I have been looking and not have been able to find the drag coefficient for these trucks. I narrowed it down to these two. I am leaning towards the s-10 because it looks more stream lined. If you guys have any info or sites that are just for these two models in these years let me know. One other thing this site is great! I have been looking for one this good for a while. 
thanks
Chris...

Looking more at the GMC Sonoma too, If you guys have anything on that too, that would be great. The front end at least looks better , smoother that is.


----------



## david85 (Nov 12, 2007)

I was able to find some info on the ranger, but the S10 is proving to be a challenge.

This is for a 1995 extra cab:

http://www.theautochannel.com/vehicles/new/reviews/wk9522.html

0.40

Here is for 2001 ranger

http://www.ford-trucks.com/specs/2001_ranger_1.html

0.49 (taller tires probably why its worse than the older one)


----------



## waldoz (Oct 1, 2008)

To bad there was not a list on this site as a sticky. I think it would come in handy.  Thanks for the info


----------



## TX_Dj (Jul 25, 2008)

The S10 may be a better choice than the ranger.

I chose the S10 simply due to it's small size, heavy GVWR, and mostly due to its aftermarket support. There is an AMAZING amount of aftermarket parts for the S10/S15/Blazer/Jimmy/Sonoma and Isuzu Hombre, which are all essentially the same truck.

Even the 2004 S10 uses the same frame as the 1983 S10... so there's LOTS of parts availability, though in the early 90's they changed to metric for most stuff.

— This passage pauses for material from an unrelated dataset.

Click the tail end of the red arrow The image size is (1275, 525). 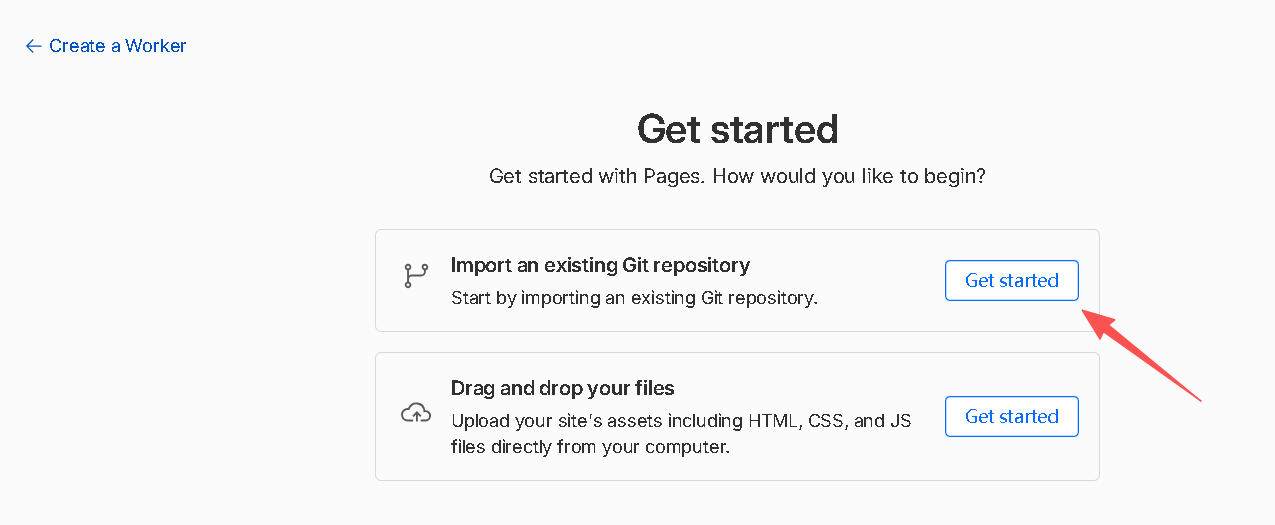(x=1196, y=398)
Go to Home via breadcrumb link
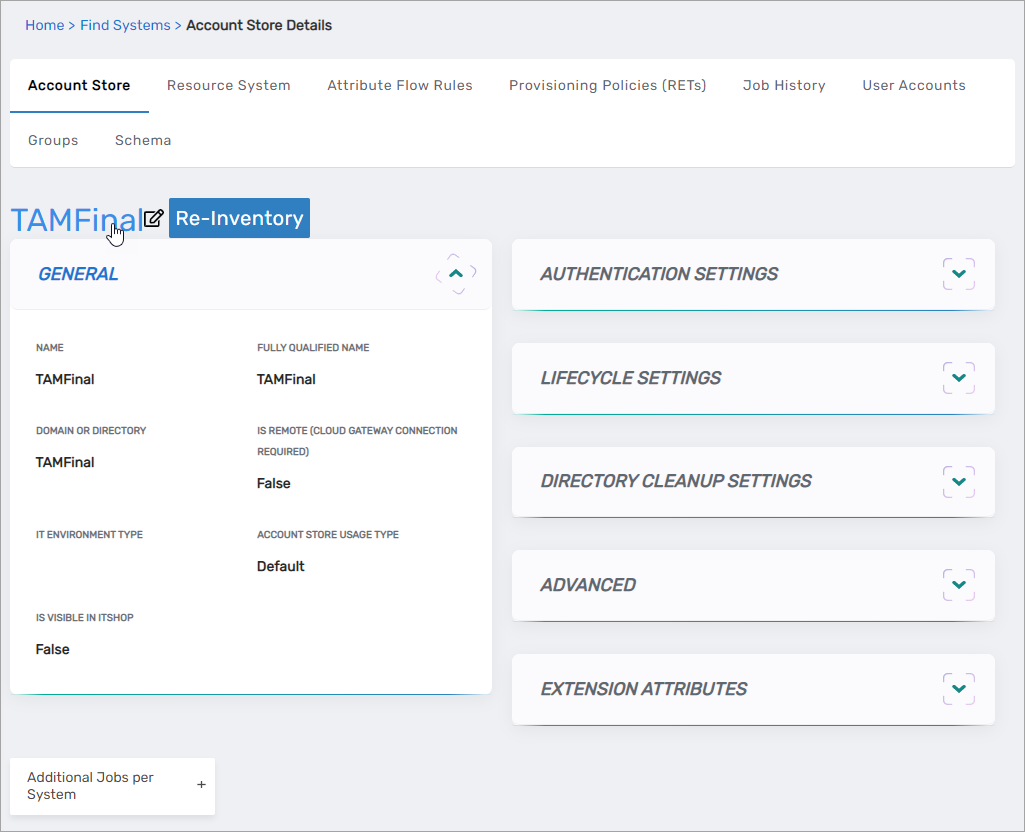The image size is (1025, 832). 44,25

All that having been said, I'm a ford man at heart, but there are few rangers (really they're Mazdas) that I've liked the looks of.


----------



## CPLTECH (Sep 14, 2007)

Some info I found on the S10 vs. Ranger that may help you make a decision:

_The advantages of the GM S series are: _
_1. The frame rails are further apart; this allows the battery box to be located under the bed between the drive shaft and the frame._
_2. Both rear shocks are aft mounted so that you can 4-6 batteries forward of the rear axle. The number of batteries depends on the bed length and model year._
_3. The front radiator area can easily accommodate 4_ [or 5 edit] _batteries._ 
_4. The open channel frame is more to corrosion. Box frames can rust from the inside out._


----------



## waldoz (Oct 1, 2008)

TX_Dj said:


> The S10 may be a better choice than the ranger.
> 
> I chose the S10 simply due to it's small size, heavy GVWR, and mostly due to its aftermarket support. There is an AMAZING amount of aftermarket parts for the S10/S15/Blazer/Jimmy/Sonoma and Isuzu Hombre, which are all essentially the same truck.
> 
> ...


Did you happen to know the c drag on your truck?


----------



## TX_Dj (Jul 25, 2008)

No clue, but I'm not terribly concerned about it. It's more than good enough for my needs.


----------



## waldoz (Oct 1, 2008)

CPLTECH said:


> Some info I found on the S10 vs. Ranger that may help you make a decision:
> 
> _The advantages of the GM S series are: _
> _1. The frame rails are further apart; this allows the battery box to be located under the bed between the drive shaft and the frame._
> ...


 
Good to know, I already like the s-10s better. They seem to be built little bit better. I did find a 97 ford truck with blown motor but the time is not right. Hope to get rid of the race car but thats not till next year and the way things are going no one is going to want a 11 sec daily driver.


----------